論文執筆など,ある程度の時間を要するタスクを遂行する際には,きちんと計画を立て,それを守ることが肝要です。しかし,言葉にすればこんなに簡単なことでも,いざ実践しようとするとできない人が多いのではないでしょうか。

そのような人は多くの場合,きちんと計画を立てるということが具体的にはどのような作業であるのか,教わったことがないのかもしれません。ここでは,この具体的な方法を説明します。

計画を分解する

不適切な計画の例

論文執筆のように,数ヶ月かかる大きな作業を行う場合,最終〆切日を設定するだけでは計画として不十分です。なぜならば,ゴールが最後に1ヶ所定義されているだけでは,ある時点において作業が順調なのかそうでないのか判断しにくいからです。

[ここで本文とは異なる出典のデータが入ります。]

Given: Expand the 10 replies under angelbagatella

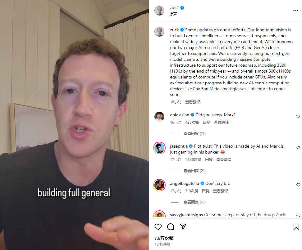Looking at the screenshot, I should pyautogui.click(x=194, y=202).
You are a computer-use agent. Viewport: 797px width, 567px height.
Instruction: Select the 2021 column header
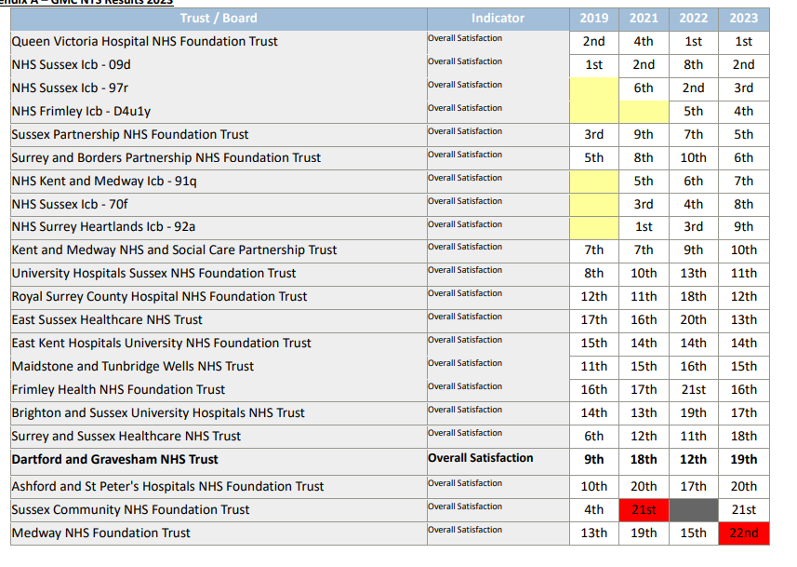point(644,18)
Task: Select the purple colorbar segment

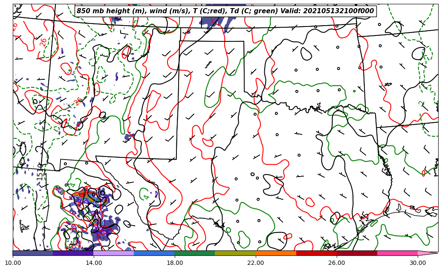Action: click(x=73, y=253)
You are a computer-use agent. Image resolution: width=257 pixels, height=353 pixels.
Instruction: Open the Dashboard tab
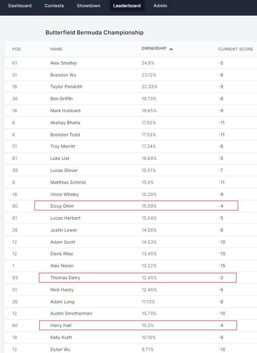tap(20, 6)
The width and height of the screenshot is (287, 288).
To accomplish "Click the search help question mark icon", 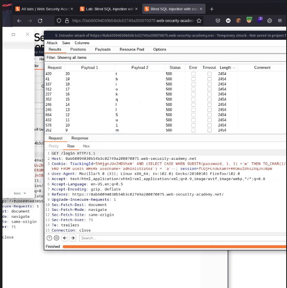I will point(49,238).
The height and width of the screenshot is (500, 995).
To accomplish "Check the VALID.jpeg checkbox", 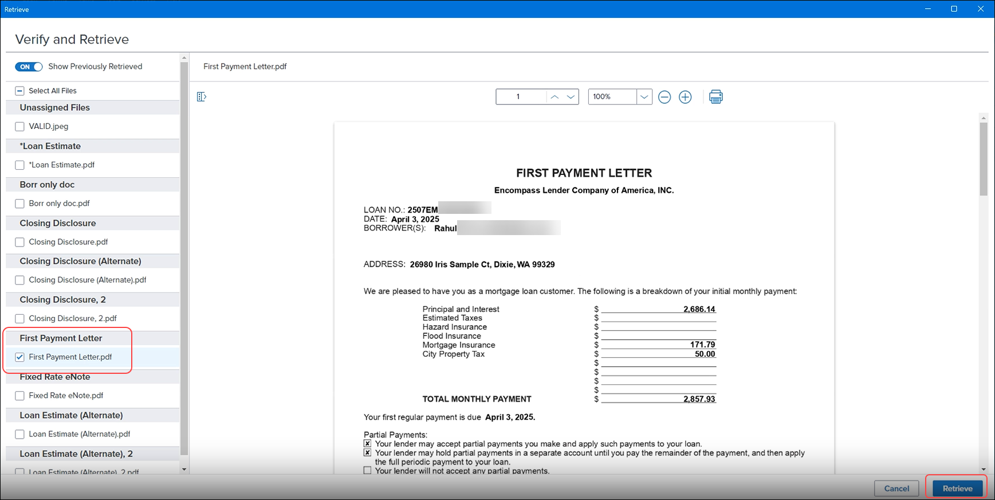I will tap(20, 127).
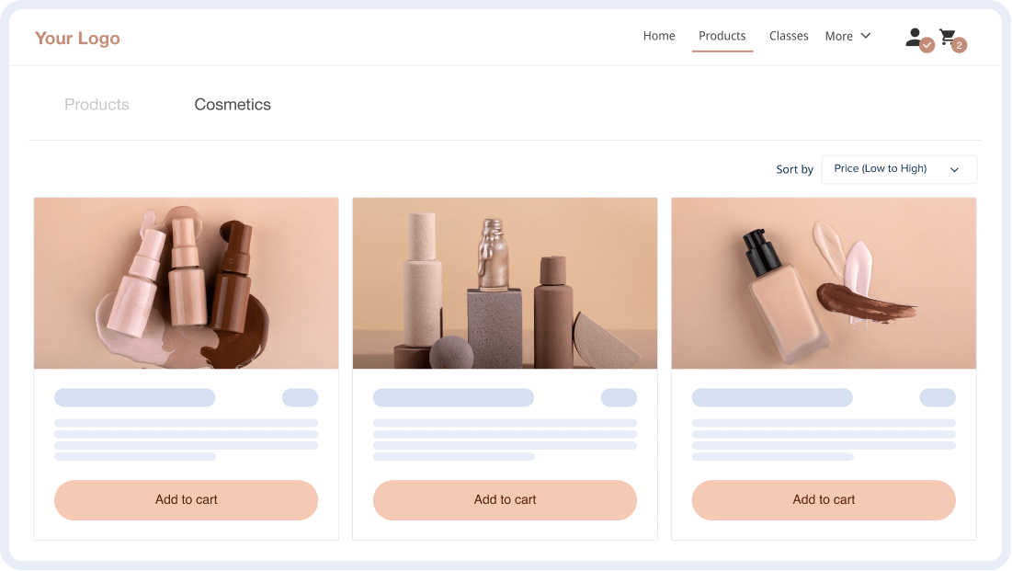Click the cart item count badge
The image size is (1012, 571).
pyautogui.click(x=959, y=44)
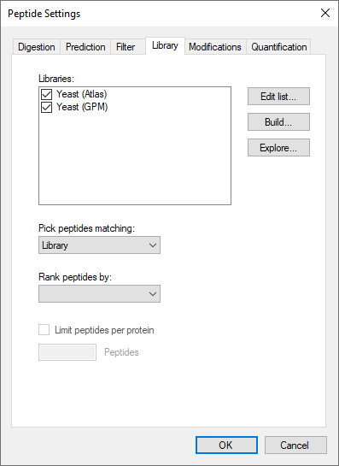
Task: Click the Peptides count input field
Action: pyautogui.click(x=67, y=352)
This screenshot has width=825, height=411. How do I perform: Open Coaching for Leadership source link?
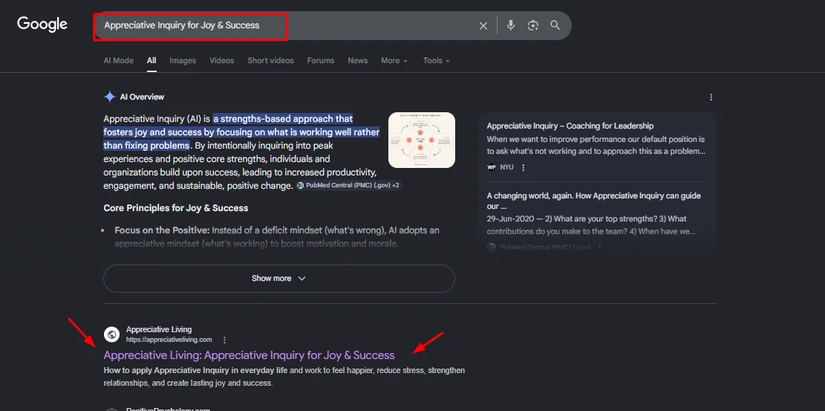pos(570,126)
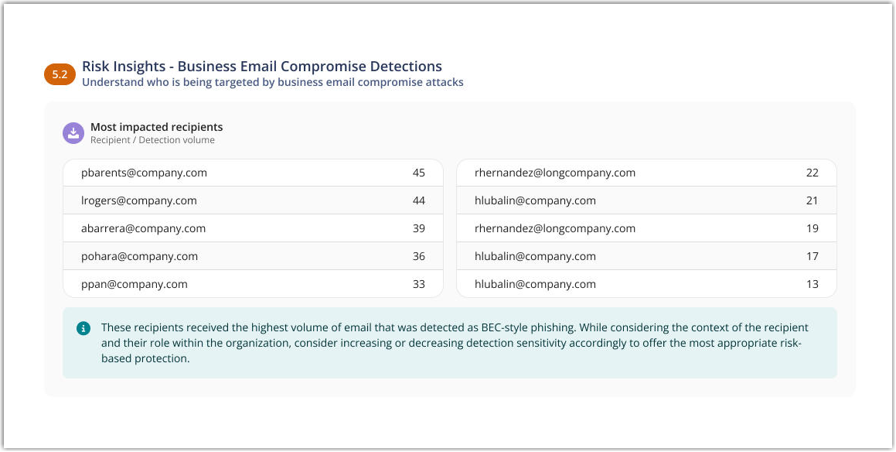Click the detection count 33
This screenshot has height=452, width=896.
(x=419, y=284)
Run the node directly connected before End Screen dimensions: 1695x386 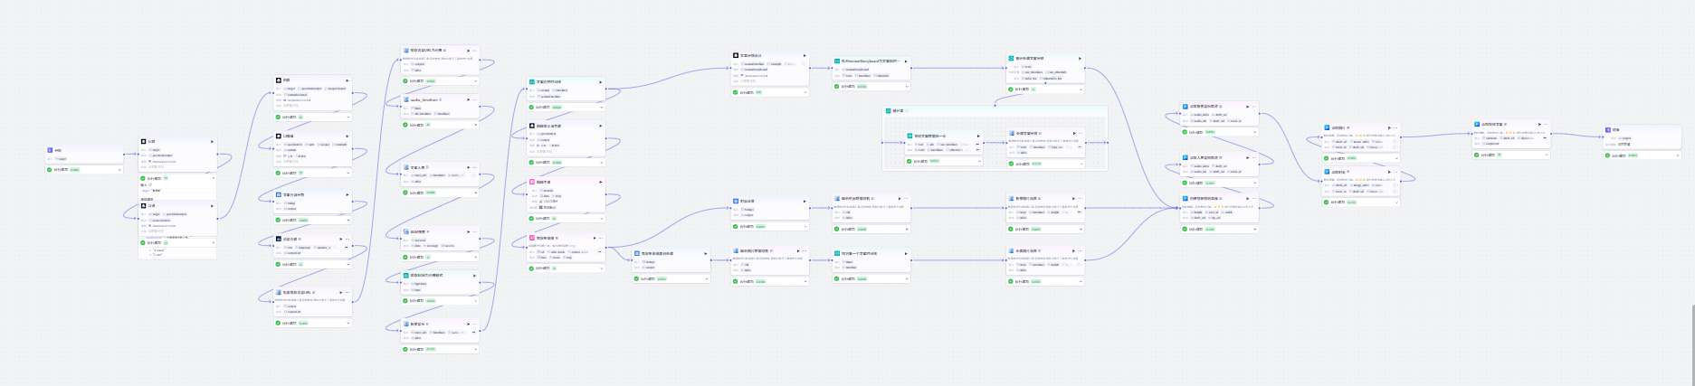pos(1540,124)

例えば,現在が4月1日だとして,次のような計画は,計画と呼べない代物であることは明らかです。5月1日時点でどの程度書けていて,6月1日時点でどの程度書けていれば順調といえるのかまるで分からないからです。

  • 7/15:投稿〆切

適切な計画の例

この問題を解決するためには,計画を複数のサブ計画に分解(ブレークダウン)し,それぞれのサブ計画に開始・終了の日付を設定することが必要です。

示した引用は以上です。